*Consigne 1:* Recopiez mot pour mot, dans les enregistrements, tout ce qui va de la ligne contenant « Click the Exit toolbar icon » jusqu'à la ligne contenant « point(411,57) », ces deux lignes comprises. N'incluez pas les images dans votre réponse.

*Extrait:*
++++++++++
Par Volodia Serre Propos recueillis par Chantal Hurault, communication, Théâtre du Vieux-Colombier

Le mythe d'Oblomov
Oblomov est pour moi une sorte de retour aux origines. J'ai toujours été passionné par l'histoire de la Russie ; dans une sorte de parcours chronologique à rebours, je me suis d’abord intéressé à l’ère soviétique et j’ai mis en scène Le Suicidé de Nikolaï Erdman, auteur qui n'a écrit que deux pièces avant d'être broyé par la machine stalinienne. Puis je me suis tourné vers la période qui précède la révolution en montant Les Trois Soeurs de Tchekhov. Dans cette logique, j'en suis arrivé avec Oblomov à un point originel, Gontcharov situant son roman dans une autre période charnière, juste avant l'abolition du servage en 1861. Il décrit un monde « d'avant le malheur » pour reprendre l'expression de Firs dans La Cerisaie, les derniers instants de survivance d'un système, dont la fin bouleversera complètement l'organisation sociale du pays.
++++++++++
*Enregistrements à utiliser:*

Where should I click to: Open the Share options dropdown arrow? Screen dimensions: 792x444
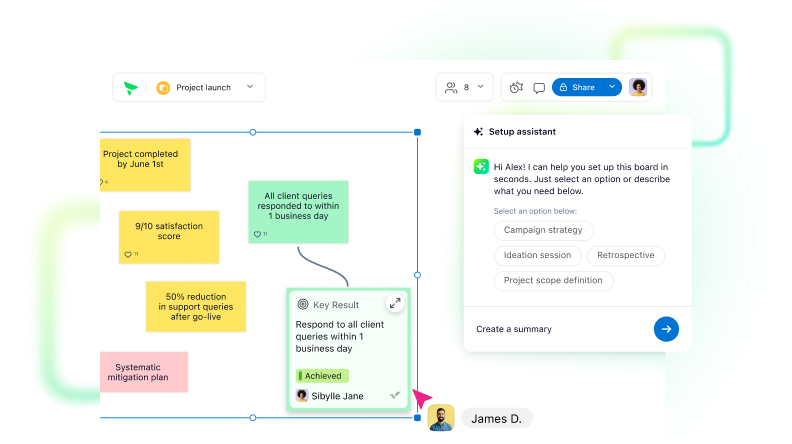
++++++++++
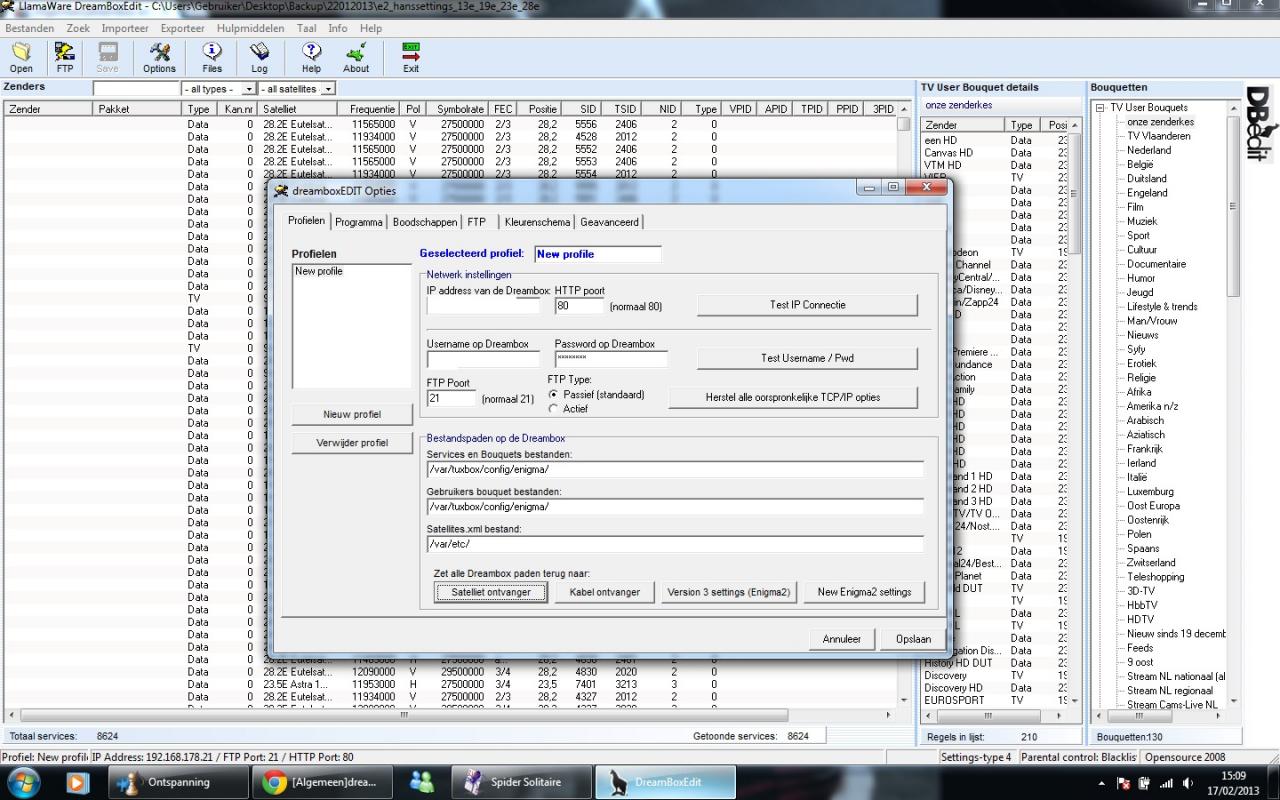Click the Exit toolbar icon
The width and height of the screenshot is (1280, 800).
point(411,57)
++++++++++
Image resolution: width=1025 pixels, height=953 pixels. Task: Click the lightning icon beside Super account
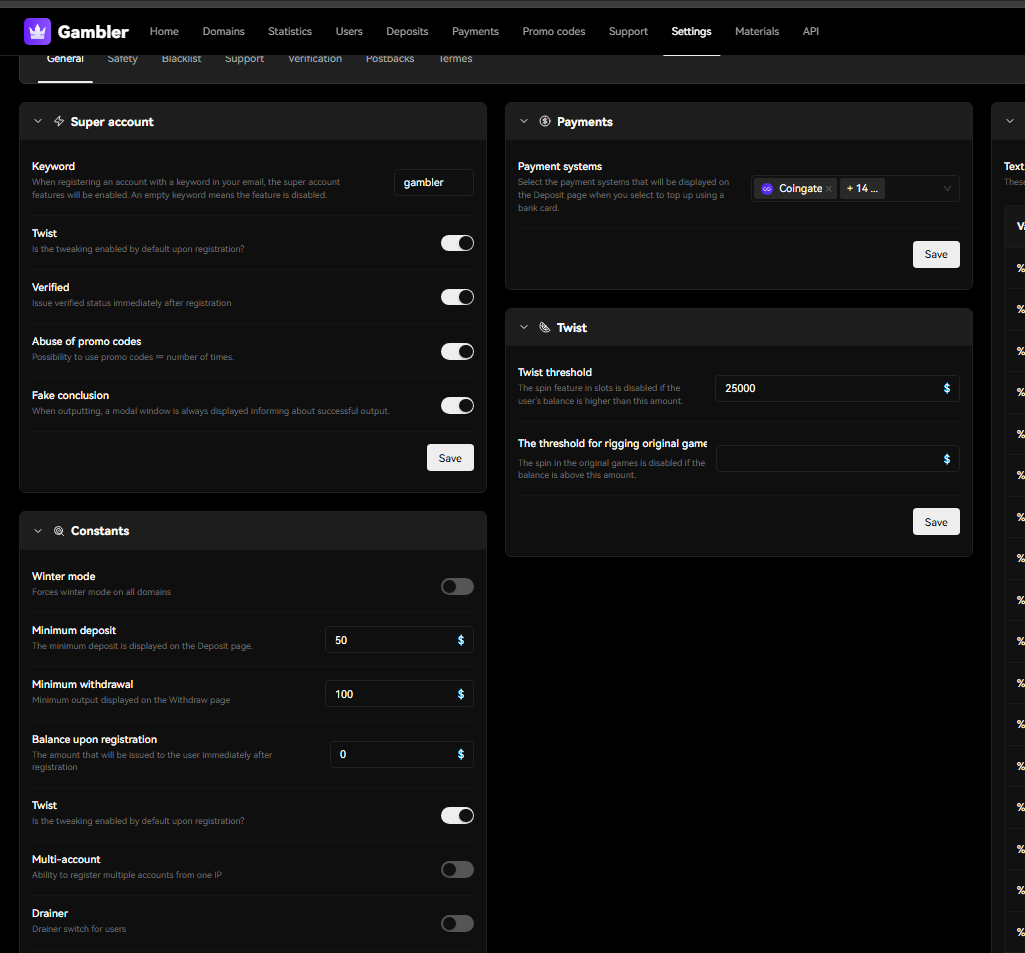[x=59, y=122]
++++++++++
*Consigne 2:* Reprenez l'extrait sur le mythe d'Oblomov là où il s'arrête et poursuivez-le.

*Réponse attendue 1:*
Click the Exit toolbar icon
The width and height of the screenshot is (1280, 800).
point(411,57)

*Réponse attendue 2:*
Oblomov est devenu un mythe en Russie très rapidement après la publication du roman, et le terme d'« oblomovisme », inventé par le personnage de Stolz, son meilleur ami et son meilleur ennemi, est entré dans le langage courant. Évitant de le définir pour ne pas le restreindre, trop souvent réduit à un état dépressif, léthargique ou aboulique Ŕ qui occulte par ailleurs son caractère comique Ŕ je parlerais d’une manière d’être au monde doublée d’une tendance indécrottable à la paresse. Au moment de la révolution, la rhétorique bolchevique en a fait un parasite qui suce le sang des paysans et des forces vives du pays et il est devenu l’emblème d'un système à éradiquer. La confrontation entre Oblomov et Stolz Ŕ symbole de l'homme nouveau Ŕ, met en scène cette opposition, historique, entre deux systèmes.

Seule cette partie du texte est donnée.